* TASK TO COMPLETE
Rewrite the part of the press column starting at "Lewis ran into" and ending at "White House staff.", with "relationship" replaced by "rapport".

* PAGE EXCERPT
= = = =

Journalists who hammer, eviscerate or disembowel politicians are generally lauded by their peers as aggressive. Those who appear too sympathetic are branded with the ultimate insult: in the tank.

Writer Michael Lewis says he was trashed in this fashion--"A shill. A suck-up. A sellout"--for his admiring writing about John McCain. In fact, he acknowledged in a New York Times Magazine essay, he wanted to write about McCain's presidential campaign--the Arizona senator even offered to let Lewis stay in his Washington apartment--but knew he wouldn't be taken seriously.

"There's no question I am compromised in some way," Lewis says in an interview. "There should be room in the world for compromised journalists, too. . . . The things I'd written about him, while flattering, I didn't feel were horribly ingratiating, but maybe they were."

Lewis ran into the same problem with his book "The New New Thing," about Silicon Valley pioneer Jim Clark. He had extensive access to Clark but says the Netscape founder didn't like the book, while critics accused Lewis of being too soft on Clark.

"This sort of relationship requires some form of admiration," Lewis says. "If I got to know Clark and thought he was a total [expletive], I would not have written a book about him and no one would want to read it."

The adversarial relationship between pols and the press is deeply embedded in the post-Watergate culture of journalism. But Lewis sees this as a "dehumanizing prism" and suggests that readers may glean more insight from a writer who openly likes (and has access to) his subject. He says the much-criticized Sidney Blumenthal wrote well, if admiringly, about the Clintons before joining the White House staff.

While other journalists have fallen under McCain's spell, Lewis made particularly clear how much he likes the senator in earlier pieces for the New Republic and the Times Magazine, and later spent a weekend at McCain's seven-acre Arizona retreat. Detractors said Lewis "felt about this guy the way he felt about his ex-wife's [derriere]," the author says, recalling his gushing column about his then-wife for the New Republic.

The true test of whether a journalist is a mere admirer or an unabashed cheerleader is whether he would report damaging information on his subject. "If I started hanging out with McCain and found out he had some horrible habit that no one knew about, what would I do then?" Lewis says. "That's a question I'd rather not answer because I don't know."

But perhaps there is a bit of room for compromised journalists. After last weekend's magazine piece, Time Managing Editor Walter Isaacson called Lewis to ask him to pen a story about his experiences with McCain.

Klayman Fights Back

Larry Klayman gets a fair amount of criticism in the press for his controversial lawsuits. And he thinks he knows the reason: "the liberal Jewish intelligentsia."

The chairman of Judicial Watch, a conservative advocacy group that has repeatedly sued the Clinton administration, Klayman writes on his Web site that many Jewish journalists have been "vindictive" toward him:

"As a Jew with close ties to social as well as economic conservatives--and as a Jew who believes in Christ--I guess they perceive me as a threat to the liberal Jewish creed, a kosher Uncle Tom."

Listing 15 reporters and columnists who work for such publications as the New York Times, The Washington Post, the Nation, Salon, the National Law Journal and Knight Ridder, Klayman says that "these liberal Jewish journalists have forgotten the roots of their religious past" and that "nary a non-Jewish journalist has written such invective" about him. He adds: "The leftist politics that they share with the Clinton administration have been exalted over and above all else, creating a devastating moral vacuum."

= = = =

* DATA SECTION
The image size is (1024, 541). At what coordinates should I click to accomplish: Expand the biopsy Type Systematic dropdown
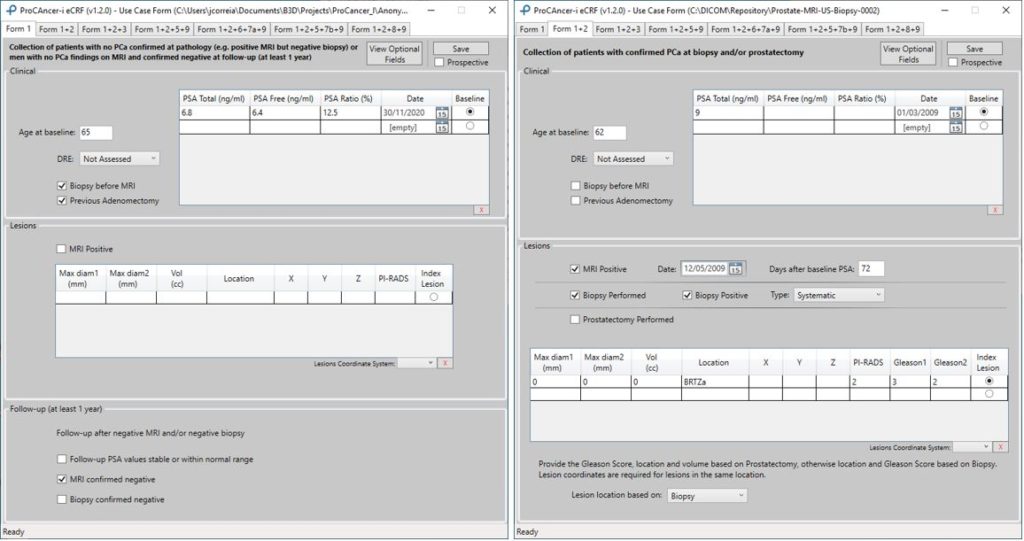pyautogui.click(x=839, y=296)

= = = =

* TASK SOLUTION
Lewis ran into the same problem with his book "The New New Thing," about Silicon Valley pioneer Jim Clark. He had extensive access to Clark but says the Netscape founder didn't like the book, while critics accused Lewis of being too soft on Clark.

"This sort of rapport requires some form of admiration," Lewis says. "If I got to know Clark and thought he was a total [expletive], I would not have written a book about him and no one would want to read it."

The adversarial rapport between pols and the press is deeply embedded in the post-Watergate culture of journalism. But Lewis sees this as a "dehumanizing prism" and suggests that readers may glean more insight from a writer who openly likes (and has access to) his subject. He says the much-criticized Sidney Blumenthal wrote well, if admiringly, about the Clintons before joining the White House staff.